Adafactor

[source]

Adafactor class

keras.optimizers.Adafactor(
    learning_rate=0.001,
    beta_2_decay=-0.8,
    epsilon_1=1e-30,
    epsilon_2=0.001,
    clip_threshold=1.0,
    relative_step=True,
    weight_decay=None,
    clipnorm=None,
    clipvalue=None,
    global_clipnorm=None,
    use_ema=False,
    ema_momentum=0.99,
    ema_overwrite_frequency=None,
    loss_scale_factor=None,
    gradient_accumulation_steps=None,
    name="adafactor",
    **kwargs
)

Optimizer that implements the Adafactor algorithm.

Adafactor is commonly used in NLP tasks, and has the advantage of taking less memory because it only saves partial information of previous gradients.

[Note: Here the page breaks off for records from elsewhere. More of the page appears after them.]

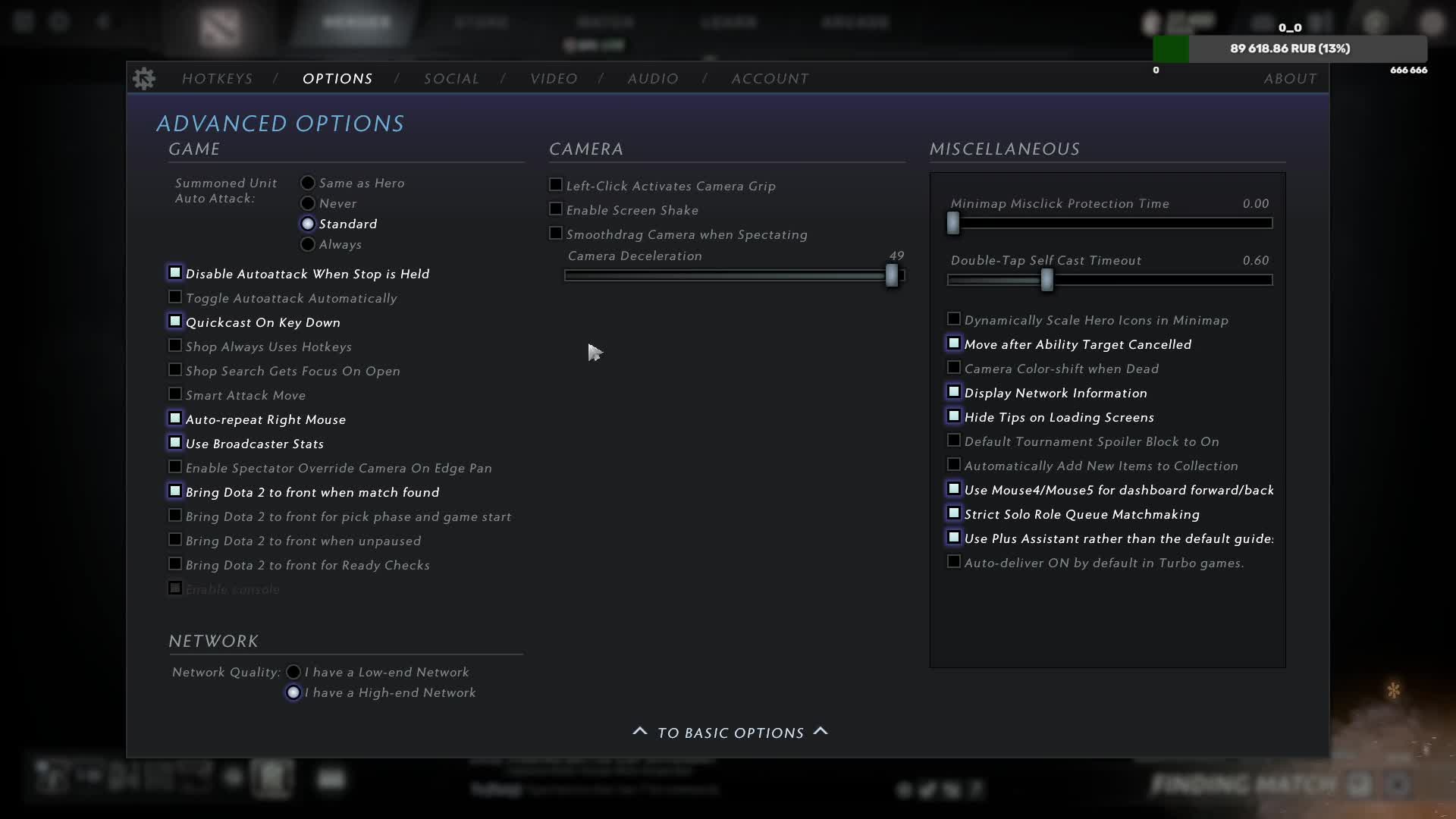The width and height of the screenshot is (1456, 819).
Task: Open the Audio settings tab
Action: coord(653,79)
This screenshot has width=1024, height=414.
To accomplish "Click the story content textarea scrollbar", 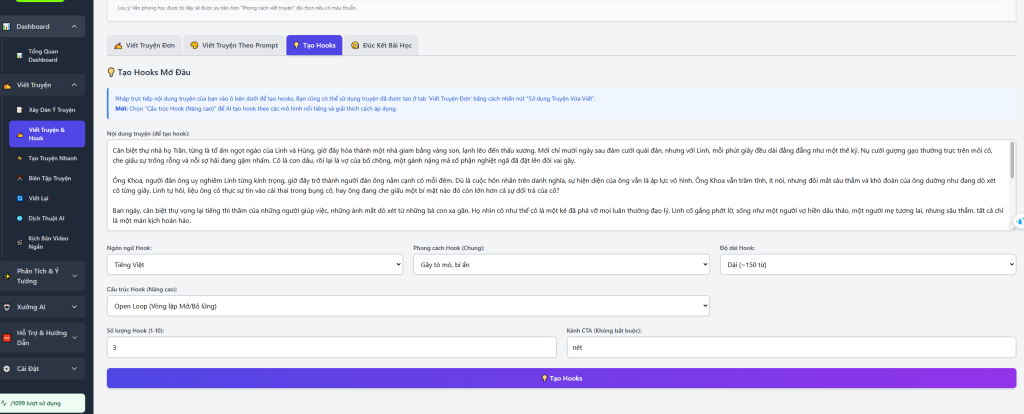I will tap(1011, 160).
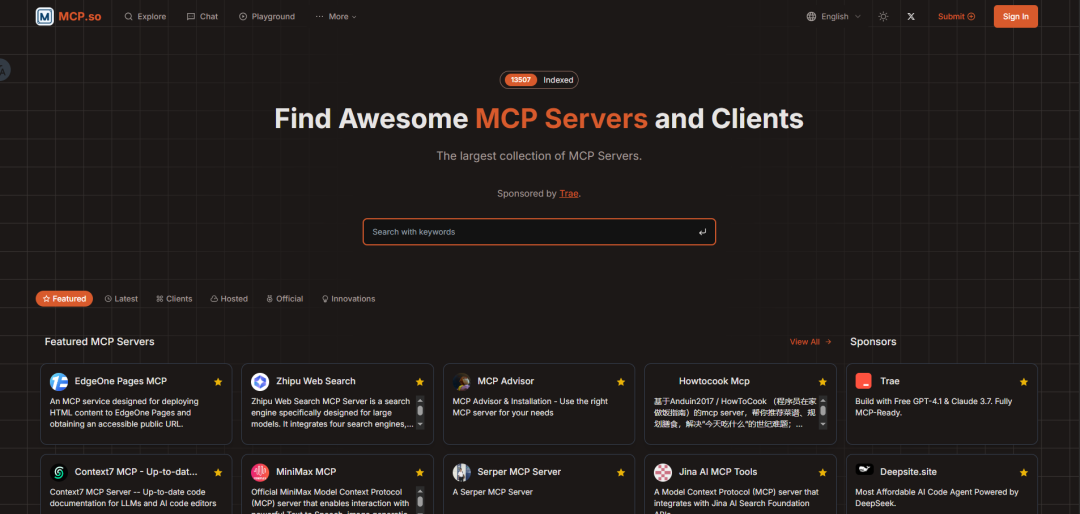Click the Jina AI MCP Tools icon
Viewport: 1080px width, 514px height.
(663, 472)
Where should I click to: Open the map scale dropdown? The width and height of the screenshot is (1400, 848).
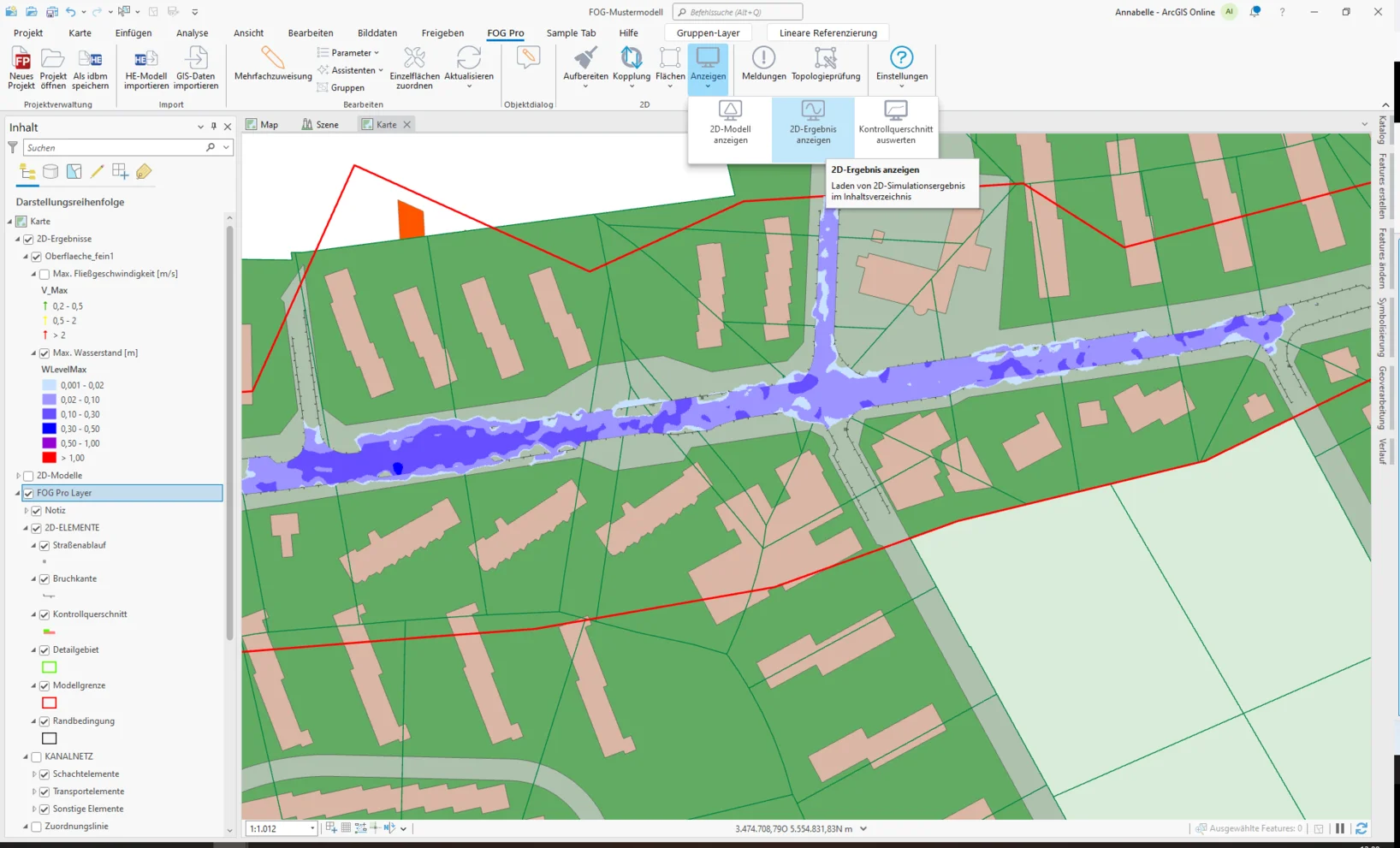tap(312, 828)
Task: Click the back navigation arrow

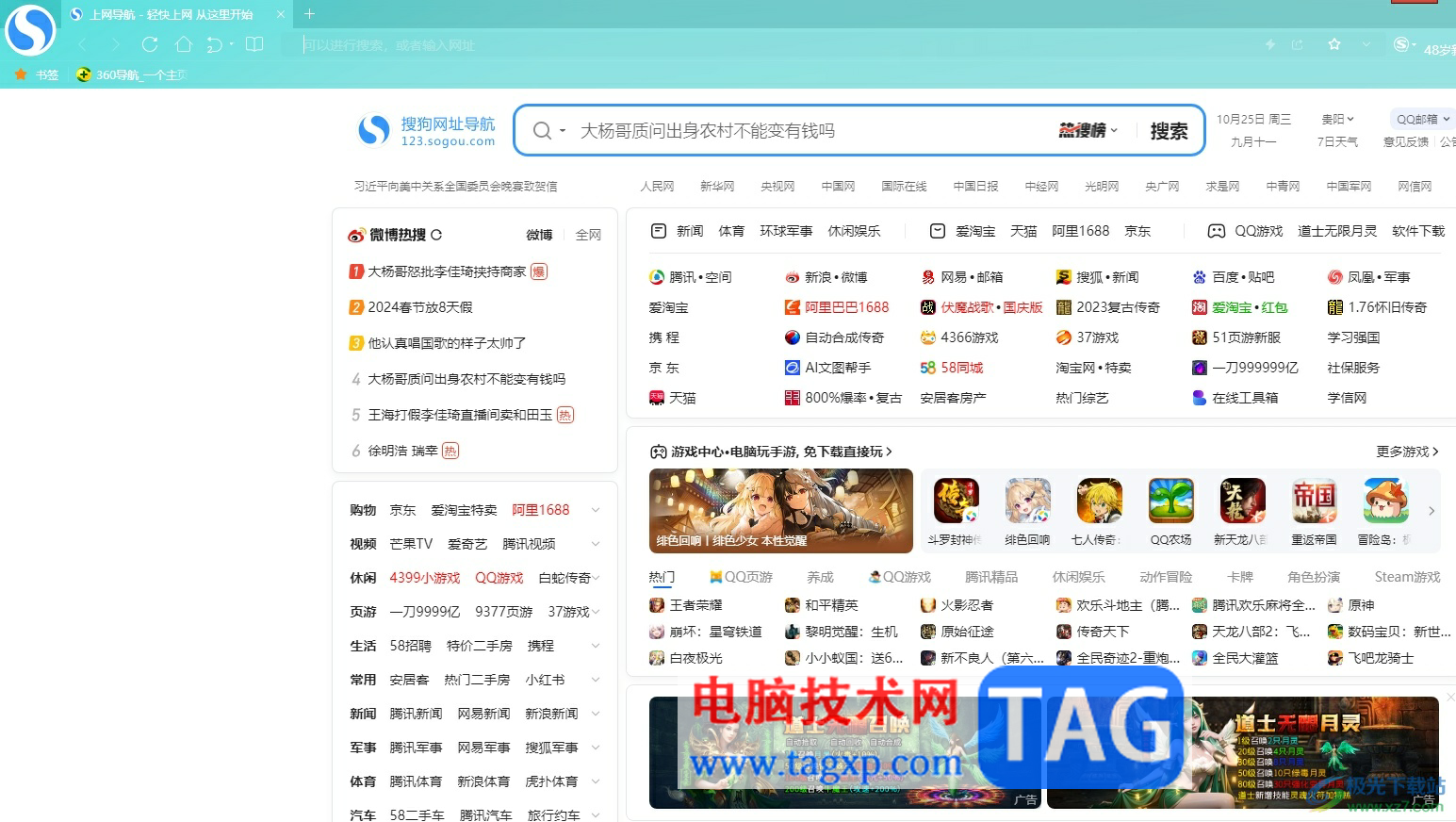Action: [x=83, y=43]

The default argument setup is based on the original paper (see reference). When gradients are of dimension > 2, Adafactor optimizer will delete the last 2 dimensions separately in its accumulator variables.

Arguments

  • learning_rate: A float, a keras.optimizers.schedules.LearningRateSchedule instance, or a callable that takes no arguments and returns the actual value to use. The learning rate. Defaults to 0.001.
  • beta_2_decay: float, defaults to -0.8. The decay rate of beta_2.
  • epsilon_1: float, defaults to 1e-30. A small offset to keep denominator away from 0.
  • epsilon_2: float, defaults to 1e-3. A small offset to avoid learning rate becoming too small by time.
  • clip_threshold: float, defaults to 1.0. Clipping threshold. This is a part of Adafactor algorithm, independent from clipnorm, clipvalue, and global_clipnorm.
  • relative_step: bool, defaults to True. If learning_rate is a constant and relative_step=True, learning rate will be adjusted based on current iterations. This is a default learning rate decay in Adafactor.
  • name: String. The name to use for momentum accumulator weights created by the optimizer.
  • weight_decay: Float. If set, weight decay is applied.
  • clipnorm: Float. If set, the gradient of each weight is individually clipped so that its norm is no higher than this value.
  • clipvalue: Float. If set, the gradient of each weight is clipped to be no higher than this value.
  • global_clipnorm: Float. If set, the gradient of all weights is clipped so that their global norm is no higher than this value.
  • use_ema: Boolean, defaults to False. If True, exponential moving average (EMA) is applied. EMA consists of computing an exponential moving average of the weights of the model (as the weight values change after each training batch), and periodically overwriting the weights with their moving average.
  • ema_momentum: Float, defaults to 0.99. Only used if use_ema=True. This is the momentum to use when computing the EMA of the model's weights: new_average = ema_momentum * old_average + (1 - ema_momentum) * current_variable_value.
  • ema_overwrite_frequency: Int or None, defaults to None. Only used if use_ema=True. Every ema_overwrite_frequency steps of iterations, we overwrite the model variable by its moving average. If None, the optimizer does not overwrite model variables in the middle of training, and you need to explicitly overwrite the variables at the end of training by calling optimizer.finalize_variable_values() (which updates the model variables in-place). When using the built-in fit() training loop, this happens automatically after the last epoch, and you don't need to do anything.
  • loss_scale_factor: Float or None. If a float, the scale factor will be multiplied the loss before computing gradients, and the inverse of the scale factor will be multiplied by the gradients before updating variables. Useful for preventing underflow during mixed precision training. Alternately, keras.optimizers.LossScaleOptimizer will automatically set a loss scale factor.
  • gradient_accumulation_steps: Int or None. If an int, model & optimizer variables will not be updated at every step; instead they will be updated every gradient_accumulation_steps steps, using the average value of the gradients since the last update. This is known as "gradient accumulation". This can be useful when your batch size is very small, in order to reduce gradient noise at each update step. EMA frequency will look at "accumulated" iterations value (optimizer steps // gradient_accumulation_steps). Learning rate schedules will look at "real" iterations value (optimizer steps).